본 논문은 수중 차의 차속도와 프로펠러 각속도를 추정하는 문제를 다룬다. 계단식 관측기는 측정된 위치 값으로부터 속도값 추정을 위해 사용한다. 고이득 관측기(high-gain observer)에 전형적으로 생기는 전형적인 문제를 없애기 위하여 계단식 구조의 관측기가 설계되었다. 고이득 관측기처럼 시스템 다이나믹스와 파라미터로부터 무관하게 설계할 수 있으며 단순한 구조를 가진다 관측기의 첫 단계에서 출력 값이 추정되고 측정된 출력의 1계 미분 값이 관측기의 두 번째 단계를 통해 추정된다. 또한 출력의 n 번째 미분 값은 관측기의 n+1 번째 단계에서 추정된다. 제안된 관측기가 전체 점근적 안정도를 보장함을 보여준다. 시뮬레이션 결과는 기존의 고이득 관측기에 비해 제안된 관측기가 수중 차의 차속도와 프로펠러 각속도를 더 우수하게 추정함을 보여준다.

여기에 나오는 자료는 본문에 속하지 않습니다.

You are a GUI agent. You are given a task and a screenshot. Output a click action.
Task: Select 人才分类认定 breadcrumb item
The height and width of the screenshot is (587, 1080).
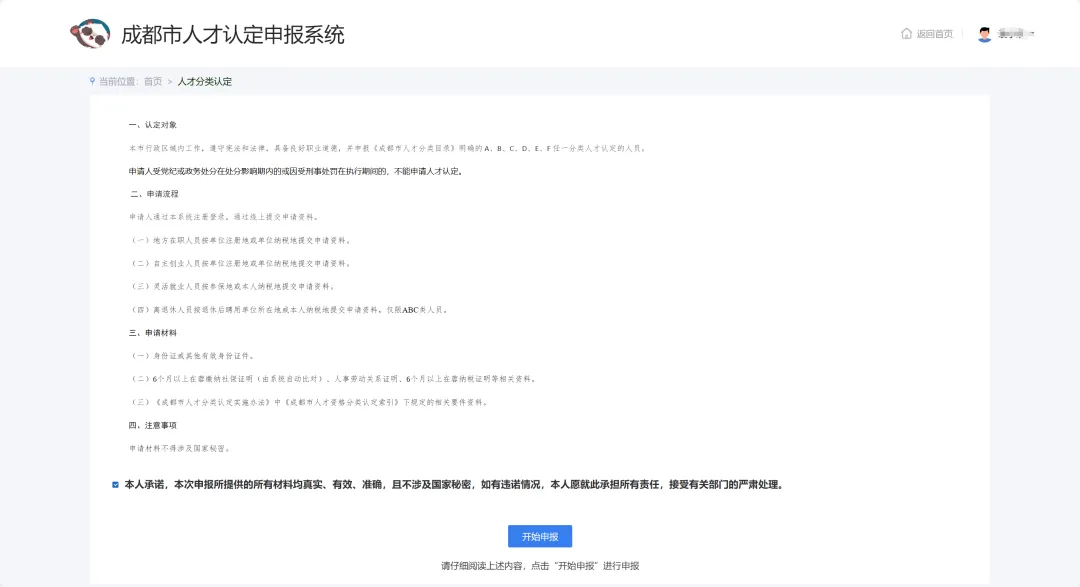tap(205, 81)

This paper investigates the estimation problem of vehicle velocity and propeller angular velocity on the underwater vehicle. Inspired by but different from a high-gain observer, the cascade observer features a cascade structure and adaptive observer gains. In doing so the cascade observer attempts to overcome some of the typical problems that may pose to a high-gain observer. As in the case of a high-gain observer, the cascade observer structure is simple and universal in the sense that it is independent of the system dynamics and parameters. A cascade observer is used for the estimation of velocity from measured position. In the 1st step of the observer, the output is estimated, and the 1st order derivative of measured output is estimated via the 2nd step of the observer. Also, nth order derivative of the output is estimated in the (n+1)th step of the observer. It is shown that the proposed observer guarantees globally asymptotical stability. By simulation results, the proposed observer scheme for the estimations of vehicle velocity and propeller angular velocity shows better performance than the scheme based on the existing observer.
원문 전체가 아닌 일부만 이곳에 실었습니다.